Tur knew this was coming, he says, having spent weeks in advance of the Rodney King verdict interviewing gangbangers, church leaders, whomever, asking what would happen if the jury acquitted four white cops. The Crips told Tur they'd try to kill as many white people as possible. So when the call came at 3:15 p.m. on April 29, 1992, Tur, whose fledgling news-video company was pioneering helicopter coverage of breaking events, knew where to go. He arrived on the scene before anyone else and recorded many of the images people now associate with the L.A. riots.
Over the years, he estimates, the Denny tape has generated about $5 million in licensing fees. But Tur has spent almost an equal amount filing lawsuits to protect his content. All of which led to the day last spring when he happened upon an article in The Wall Street Journal about an upstart video-sharing Website whose users were uploading clips of dogs skateboarding and grandmothers belching and, oh yeah, copyrighted news footage. Tur logged on and, after two clicks, watched his Denny video. A few weeks later, like a small bottle tossed before the mob of big entertainment companies like Viacom began their battle for control of digital media, Tur became the first person to sue YouTube for copyright infringement.

Problems to solve:
[1] In the passage on Tur's lawsuit, at what time did the call come on April 29, 1992?
[2] Return everything from "Tur knew this" down to "the L.A. riots." in the passage on Tur's lawsuit, copied word for word.

Information shown:

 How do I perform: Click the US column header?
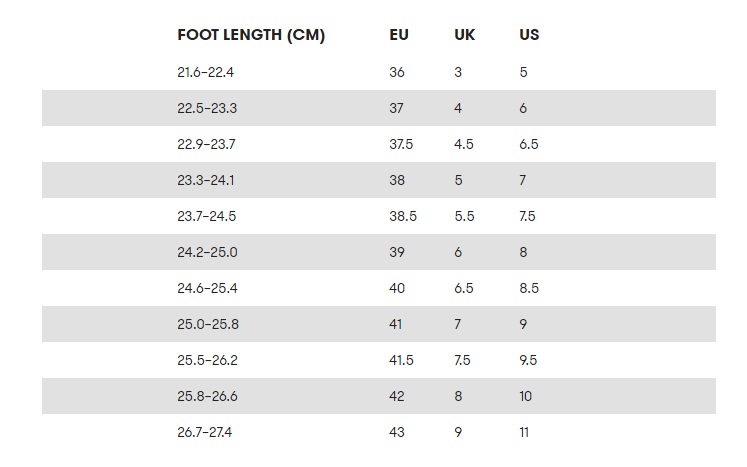point(529,35)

Answers for the tasks:
[1] 3:15 p.m.

[2]
Tur knew this was coming, he says, having spent weeks in advance of the Rodney King verdict interviewing gangbangers, church leaders, whomever, asking what would happen if the jury acquitted four white cops. The Crips told Tur they'd try to kill as many white people as possible. So when the call came at 3:15 p.m. on April 29, 1992, Tur, whose fledgling news-video company was pioneering helicopter coverage of breaking events, knew where to go. He arrived on the scene before anyone else and recorded many of the images people now associate with the L.A. riots.